It's rude to refrain because it's common courtesy.
If someone bumps you as you walk past, do you "have" to say "excuse me"?
No, but it's the nice thing to do.
It doesn't mean you have to get on your knee's for forgiveness.
Simply saying "I'm sorry, I'm just not interested" will suffice.
If you bump someone*
You're not apologizing for not liking them, because that's silly.
But I think it's VERY important to say sorry, because you should feel (or at least act) a little sad, because they feel sad, and if you were empathizing with them (the least you can do), you should seem a bit sad to mimic them.
Yeah like women apologize for rejecting a guy/s unless he was good looking? I forgot women to reject good looking guys. But if she rejects an ugly, average or below average looking guy he gets laughed at, mad fun of etc. I know I've been there and experience it.
Made fun of not mad fun of
It's only rude not to apologize if they asked politely. If they asked you in a disrespectful way, then you don't owe them an apology.

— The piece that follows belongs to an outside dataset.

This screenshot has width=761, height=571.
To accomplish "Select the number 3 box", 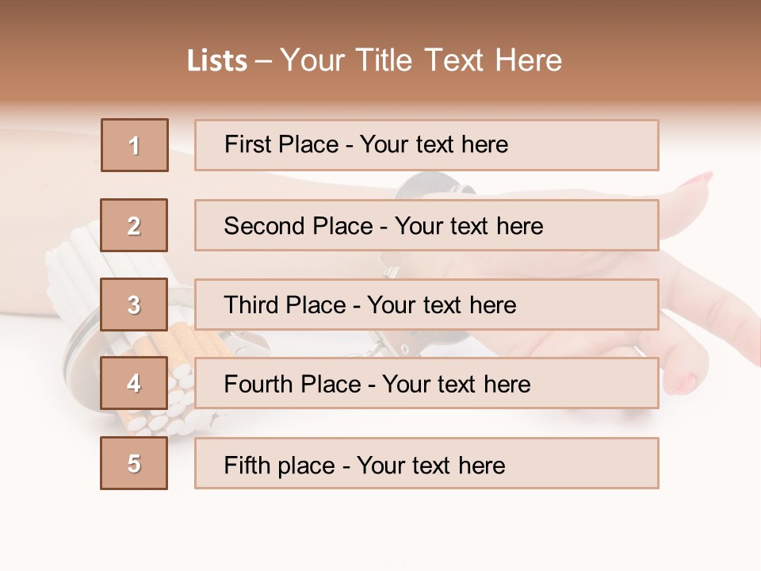I will click(x=134, y=305).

No. Rejecting someone isn't rude if you're polite and direct
You can't say yes to everyone, it's just reality that you're not going to have chemistry with someone
Ofcourse it isn't. I don't believe in apologizing, so if you apologize for feeling a certain way then you are a bucket. YOU HEAR ME, A BUCKET. Never apologize for the way you feel or the way you believe.
Stay Up
I've tried both ways and still ended looking like a JERK. I don't waste my time anymore trying to put a band-aid on brused EGO.
Yes, but sometimes it is necessary to be rude when rejecting someone. Some people just don't understand a polite rejection.
No it isn't rude but usually when we reject someone we tend to say sorry...
It can happened when a person may not know how to react so she or he forgot to use the word sorry
No. It's rude the way in which you might reject a person, an apology is not necessary for simply not being attracted to a person for whatever reason.
It's natural, how can it possibly be rude!? People aren't obligated to feeling sorry for every person they're not attracted to.
I wouldn't mind a "sorry" but its not a big deal if she says it or not. I would like to know why I was rejected.
I never been rejected in any form, so I am just thinking of if I was in that situation
It's not rude as much as it is insincere. It's also good to explain why you don't want to go out with them as well.
Not really, after all it's not like you're doing something wrong by rejecting them. It is a nice gesture though. It's a way of showing compassion.
I think it's like a moral question. The rejected don't need it, but it's just pure politeness.
Naturally I will apologize but I don't think it's rude if you don't. Unless it was a rude rejection.
Yeah, same with Jonny, I don't think it's a reason to apologize.
I would apologize but then again I was brought up, not dragged up.
I don't think it's rude, it's. more polite to apologise. A dignified response is enough.